[Dataset entries]
# # #

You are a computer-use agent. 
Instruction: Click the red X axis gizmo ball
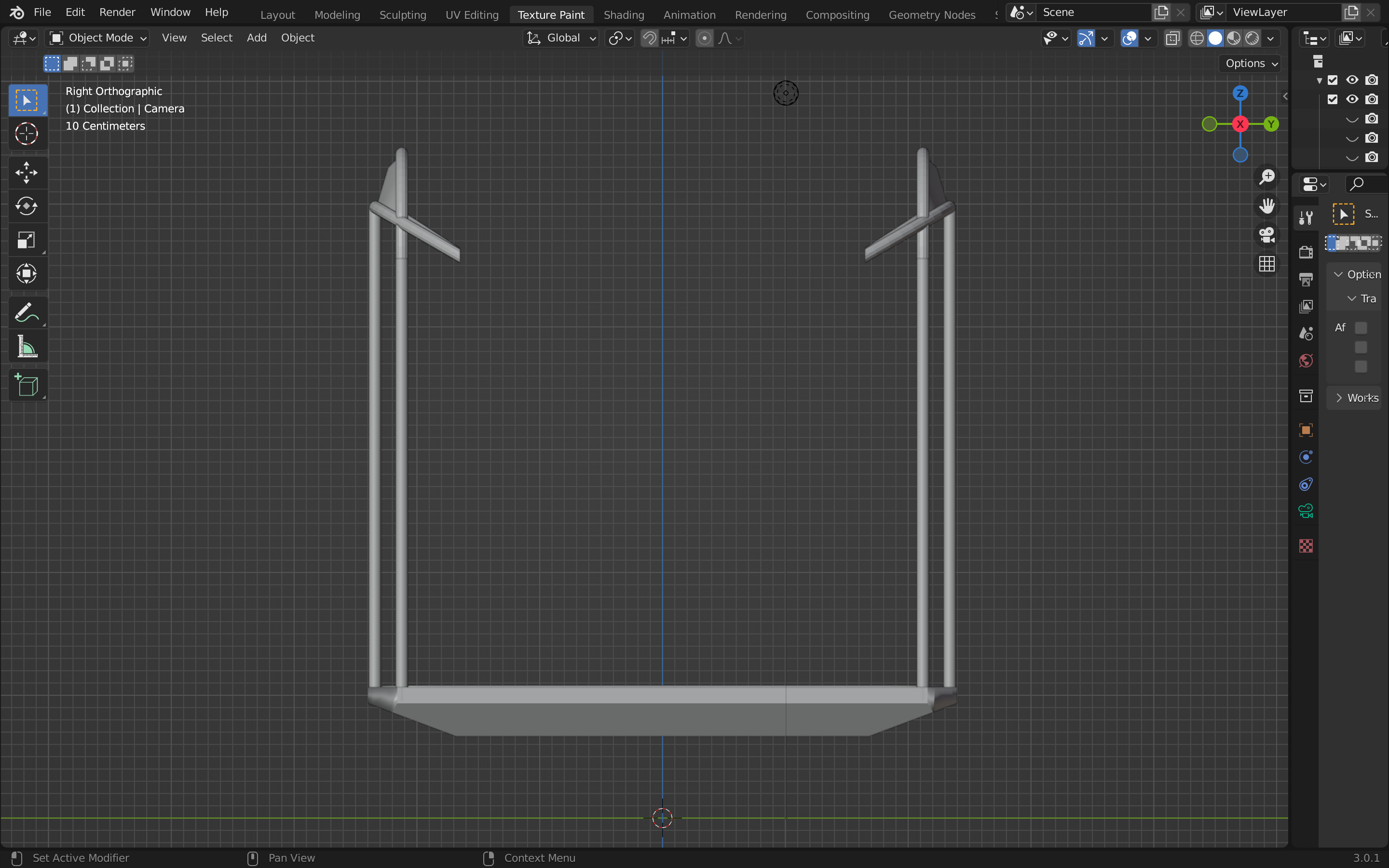pyautogui.click(x=1240, y=124)
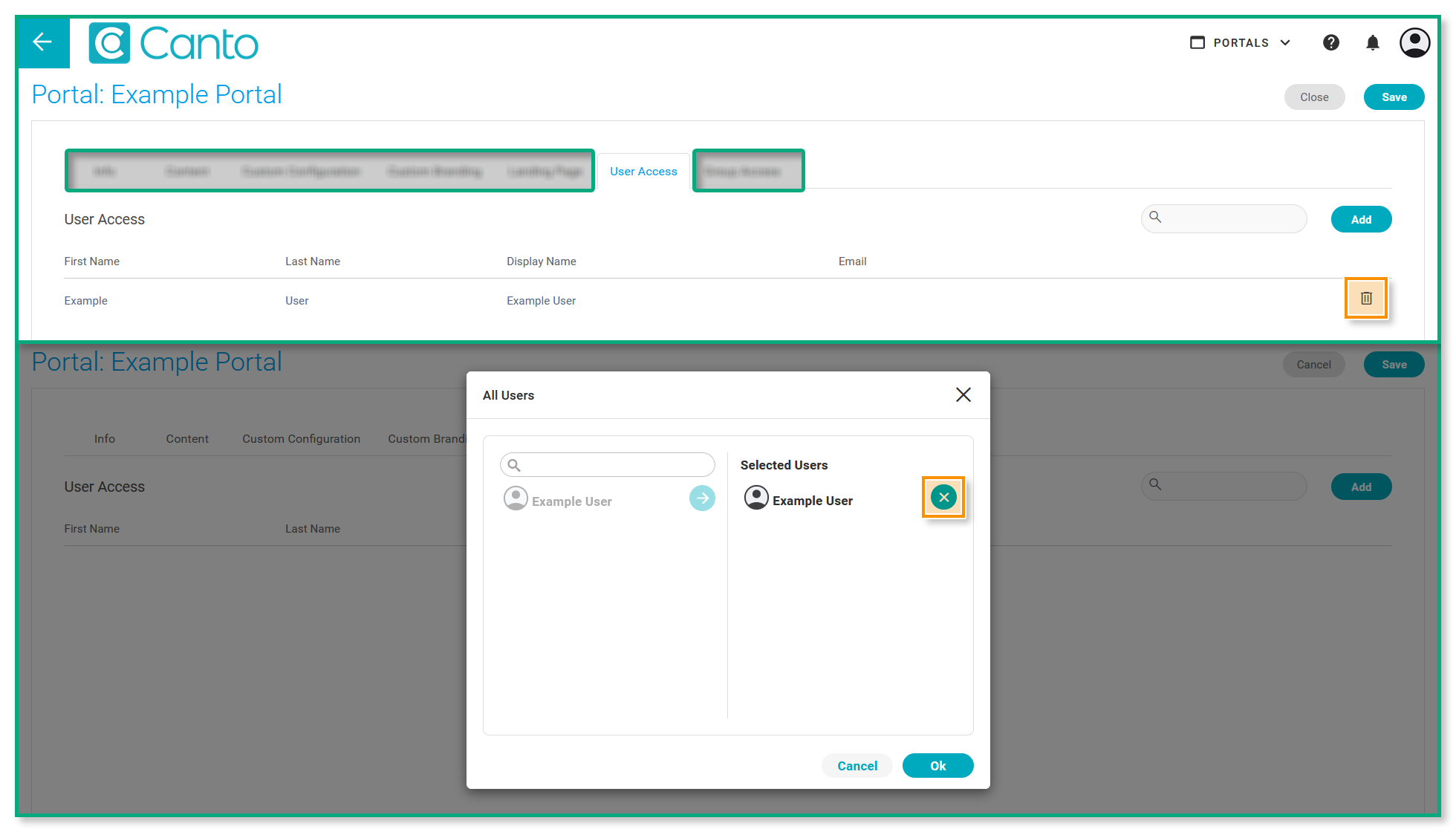Expand the Portals dropdown

[1241, 43]
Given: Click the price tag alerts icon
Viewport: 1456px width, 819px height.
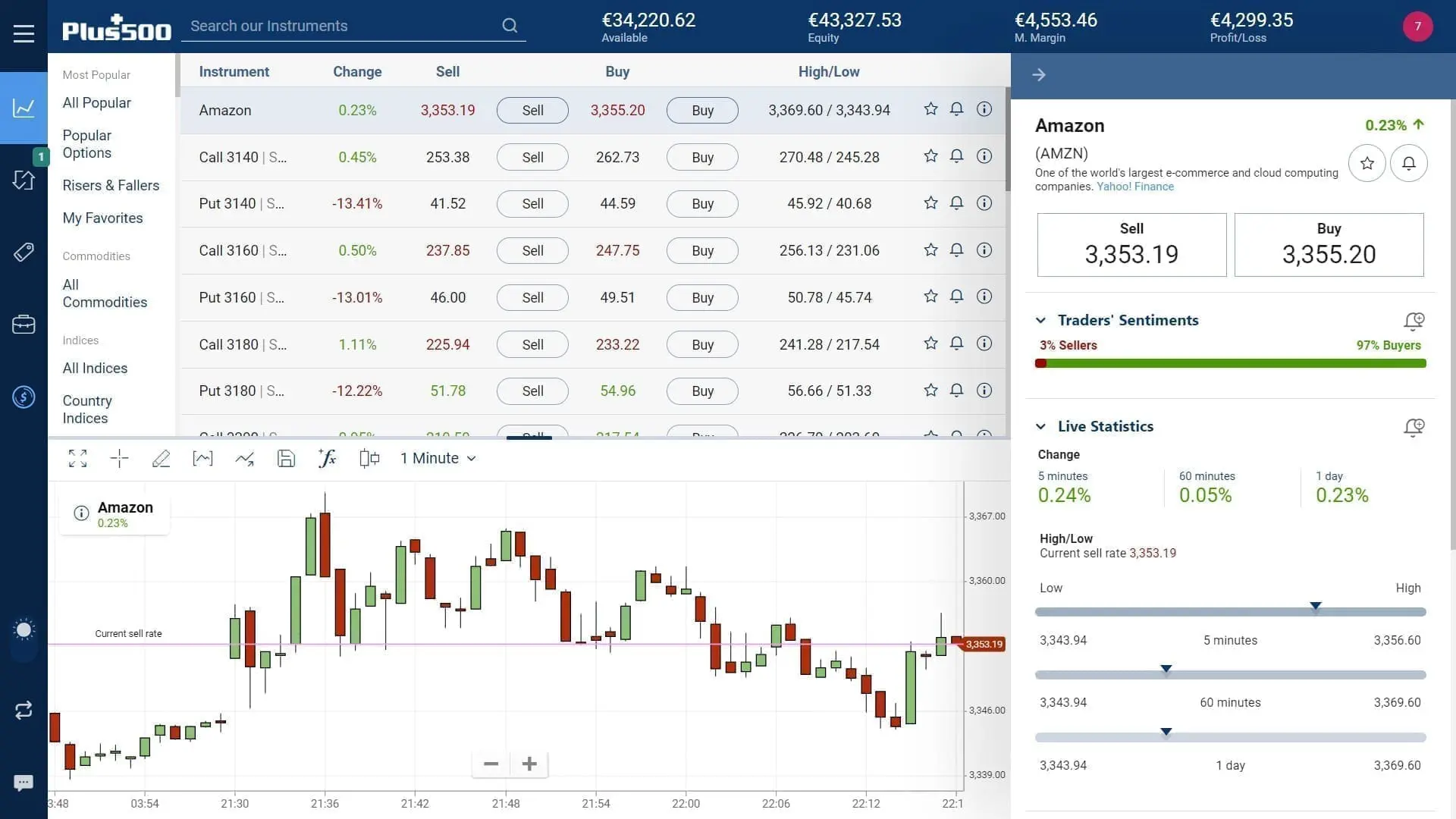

# # #

**About this task**
Repeat all of the records verbatim, leaving out the pictures.

**Reply**
You are a computer-use agent. 
Instruction: Click the red X axis gizmo ball
pyautogui.click(x=1240, y=124)
Expand the Portals dropdown

[1241, 43]
Given: Click the price tag alerts icon
Viewport: 1456px width, 819px height.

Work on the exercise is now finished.